> [Problem description]
Going through the entries below, count each line that holds "ดไปงานแต" and give only the total.

::: Recorded data :::

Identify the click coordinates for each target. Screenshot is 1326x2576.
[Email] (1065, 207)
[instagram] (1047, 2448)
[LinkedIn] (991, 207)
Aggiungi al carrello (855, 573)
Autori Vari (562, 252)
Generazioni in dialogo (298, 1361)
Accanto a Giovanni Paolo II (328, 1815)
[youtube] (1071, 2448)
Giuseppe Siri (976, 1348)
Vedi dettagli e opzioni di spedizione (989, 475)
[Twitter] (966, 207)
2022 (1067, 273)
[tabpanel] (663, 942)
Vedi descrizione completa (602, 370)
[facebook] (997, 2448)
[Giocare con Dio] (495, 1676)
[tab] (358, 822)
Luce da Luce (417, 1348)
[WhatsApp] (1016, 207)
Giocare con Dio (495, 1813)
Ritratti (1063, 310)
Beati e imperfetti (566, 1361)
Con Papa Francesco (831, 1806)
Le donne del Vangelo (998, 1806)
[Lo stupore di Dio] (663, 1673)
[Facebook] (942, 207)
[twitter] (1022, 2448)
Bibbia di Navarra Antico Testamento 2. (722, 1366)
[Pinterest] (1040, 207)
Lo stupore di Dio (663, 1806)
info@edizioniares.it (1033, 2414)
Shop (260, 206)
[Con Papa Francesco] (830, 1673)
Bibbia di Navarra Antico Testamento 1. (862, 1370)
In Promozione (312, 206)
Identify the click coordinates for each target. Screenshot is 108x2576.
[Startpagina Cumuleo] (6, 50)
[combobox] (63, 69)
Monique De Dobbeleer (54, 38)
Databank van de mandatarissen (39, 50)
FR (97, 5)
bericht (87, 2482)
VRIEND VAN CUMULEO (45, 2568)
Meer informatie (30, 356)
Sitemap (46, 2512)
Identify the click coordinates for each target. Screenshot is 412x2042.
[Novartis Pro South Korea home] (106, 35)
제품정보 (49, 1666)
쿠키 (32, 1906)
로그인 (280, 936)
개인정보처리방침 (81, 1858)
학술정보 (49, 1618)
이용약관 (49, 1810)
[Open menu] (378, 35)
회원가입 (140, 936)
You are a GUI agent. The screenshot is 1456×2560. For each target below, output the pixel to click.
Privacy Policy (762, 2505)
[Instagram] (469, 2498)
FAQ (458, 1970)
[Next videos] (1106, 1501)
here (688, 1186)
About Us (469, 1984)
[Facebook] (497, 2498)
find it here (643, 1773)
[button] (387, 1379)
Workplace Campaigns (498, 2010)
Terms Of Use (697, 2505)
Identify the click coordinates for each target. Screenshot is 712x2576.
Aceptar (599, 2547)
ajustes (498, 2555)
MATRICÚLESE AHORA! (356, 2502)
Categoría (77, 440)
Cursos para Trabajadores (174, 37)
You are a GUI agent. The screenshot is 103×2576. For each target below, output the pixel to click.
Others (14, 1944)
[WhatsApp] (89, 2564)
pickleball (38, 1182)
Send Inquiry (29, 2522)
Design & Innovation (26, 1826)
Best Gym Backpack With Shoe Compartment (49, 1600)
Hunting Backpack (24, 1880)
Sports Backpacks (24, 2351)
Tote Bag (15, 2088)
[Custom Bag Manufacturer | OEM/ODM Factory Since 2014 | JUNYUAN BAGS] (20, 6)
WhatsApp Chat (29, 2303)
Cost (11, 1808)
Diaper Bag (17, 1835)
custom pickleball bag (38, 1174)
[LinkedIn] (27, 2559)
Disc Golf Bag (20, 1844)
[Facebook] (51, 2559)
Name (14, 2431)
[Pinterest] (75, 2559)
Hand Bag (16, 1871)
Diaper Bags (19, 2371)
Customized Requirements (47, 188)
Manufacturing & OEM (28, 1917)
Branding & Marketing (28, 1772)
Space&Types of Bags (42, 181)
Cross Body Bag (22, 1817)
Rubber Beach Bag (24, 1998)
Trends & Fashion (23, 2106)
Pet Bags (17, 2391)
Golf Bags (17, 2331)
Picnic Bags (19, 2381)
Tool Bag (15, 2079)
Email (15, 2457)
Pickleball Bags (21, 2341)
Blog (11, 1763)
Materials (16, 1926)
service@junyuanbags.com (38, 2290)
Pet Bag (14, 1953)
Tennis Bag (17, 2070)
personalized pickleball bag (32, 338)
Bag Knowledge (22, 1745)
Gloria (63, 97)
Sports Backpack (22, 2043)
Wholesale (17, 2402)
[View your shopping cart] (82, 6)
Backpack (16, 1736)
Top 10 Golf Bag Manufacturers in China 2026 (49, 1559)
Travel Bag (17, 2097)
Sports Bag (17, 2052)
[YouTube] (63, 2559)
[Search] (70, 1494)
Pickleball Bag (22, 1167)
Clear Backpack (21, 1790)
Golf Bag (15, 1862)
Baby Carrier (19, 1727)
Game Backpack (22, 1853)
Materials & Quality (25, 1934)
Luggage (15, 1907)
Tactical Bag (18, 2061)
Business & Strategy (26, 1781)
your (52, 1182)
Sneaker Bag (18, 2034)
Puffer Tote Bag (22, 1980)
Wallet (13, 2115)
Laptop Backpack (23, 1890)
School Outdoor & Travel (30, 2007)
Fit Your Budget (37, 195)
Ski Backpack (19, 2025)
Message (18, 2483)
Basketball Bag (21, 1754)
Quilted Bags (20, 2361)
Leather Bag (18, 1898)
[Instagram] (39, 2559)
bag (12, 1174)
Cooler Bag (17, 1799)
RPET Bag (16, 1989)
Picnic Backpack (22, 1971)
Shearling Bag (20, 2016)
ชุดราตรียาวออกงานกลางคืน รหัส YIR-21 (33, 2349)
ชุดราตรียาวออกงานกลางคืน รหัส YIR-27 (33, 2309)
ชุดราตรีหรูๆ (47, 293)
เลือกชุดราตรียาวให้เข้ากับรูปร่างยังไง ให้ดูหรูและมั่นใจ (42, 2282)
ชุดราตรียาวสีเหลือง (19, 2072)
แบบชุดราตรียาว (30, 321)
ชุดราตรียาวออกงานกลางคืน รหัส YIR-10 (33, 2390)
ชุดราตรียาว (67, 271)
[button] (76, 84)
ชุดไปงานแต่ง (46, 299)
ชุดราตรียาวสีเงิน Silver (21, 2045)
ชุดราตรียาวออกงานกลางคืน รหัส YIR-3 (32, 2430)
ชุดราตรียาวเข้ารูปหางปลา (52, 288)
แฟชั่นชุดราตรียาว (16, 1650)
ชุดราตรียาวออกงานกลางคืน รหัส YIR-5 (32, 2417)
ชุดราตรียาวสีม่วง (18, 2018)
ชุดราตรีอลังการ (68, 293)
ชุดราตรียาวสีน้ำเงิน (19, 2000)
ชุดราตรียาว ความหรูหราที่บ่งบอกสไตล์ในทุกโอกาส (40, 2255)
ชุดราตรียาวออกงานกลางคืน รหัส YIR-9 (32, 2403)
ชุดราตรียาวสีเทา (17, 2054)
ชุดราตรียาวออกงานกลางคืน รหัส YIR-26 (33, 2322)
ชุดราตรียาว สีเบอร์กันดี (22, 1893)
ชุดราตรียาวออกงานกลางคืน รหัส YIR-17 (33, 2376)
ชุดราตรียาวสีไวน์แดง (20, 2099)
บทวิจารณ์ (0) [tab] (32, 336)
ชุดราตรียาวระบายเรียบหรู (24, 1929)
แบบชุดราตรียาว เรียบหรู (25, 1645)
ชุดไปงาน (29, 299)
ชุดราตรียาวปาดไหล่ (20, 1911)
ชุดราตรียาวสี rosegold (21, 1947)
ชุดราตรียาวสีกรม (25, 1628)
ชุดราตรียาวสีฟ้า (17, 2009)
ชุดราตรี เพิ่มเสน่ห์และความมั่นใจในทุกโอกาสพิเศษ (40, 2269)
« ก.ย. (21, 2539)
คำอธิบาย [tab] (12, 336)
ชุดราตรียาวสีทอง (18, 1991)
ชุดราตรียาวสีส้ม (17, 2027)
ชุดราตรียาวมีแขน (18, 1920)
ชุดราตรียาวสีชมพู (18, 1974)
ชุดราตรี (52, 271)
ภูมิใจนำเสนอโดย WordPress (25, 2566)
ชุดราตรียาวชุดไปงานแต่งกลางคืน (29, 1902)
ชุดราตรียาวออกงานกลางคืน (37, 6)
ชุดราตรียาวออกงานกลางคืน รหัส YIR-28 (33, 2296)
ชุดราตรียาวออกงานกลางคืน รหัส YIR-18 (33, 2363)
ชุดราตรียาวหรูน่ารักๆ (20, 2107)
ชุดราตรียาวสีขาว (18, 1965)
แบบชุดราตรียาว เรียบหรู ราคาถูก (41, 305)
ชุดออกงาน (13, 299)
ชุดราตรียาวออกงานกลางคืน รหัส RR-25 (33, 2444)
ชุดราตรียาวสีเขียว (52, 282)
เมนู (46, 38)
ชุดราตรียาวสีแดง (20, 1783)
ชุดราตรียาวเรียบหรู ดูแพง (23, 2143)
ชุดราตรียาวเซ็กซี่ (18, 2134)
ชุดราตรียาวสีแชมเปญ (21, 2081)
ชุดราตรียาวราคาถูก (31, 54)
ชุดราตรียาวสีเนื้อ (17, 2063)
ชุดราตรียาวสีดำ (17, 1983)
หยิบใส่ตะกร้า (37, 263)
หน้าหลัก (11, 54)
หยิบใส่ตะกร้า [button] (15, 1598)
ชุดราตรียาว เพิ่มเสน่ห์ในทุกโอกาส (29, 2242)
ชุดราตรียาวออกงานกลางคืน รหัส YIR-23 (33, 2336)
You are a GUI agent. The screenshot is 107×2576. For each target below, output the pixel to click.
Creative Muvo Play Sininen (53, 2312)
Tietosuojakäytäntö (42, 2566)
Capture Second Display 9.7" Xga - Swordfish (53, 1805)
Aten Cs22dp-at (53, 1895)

:::

> [Written response]
2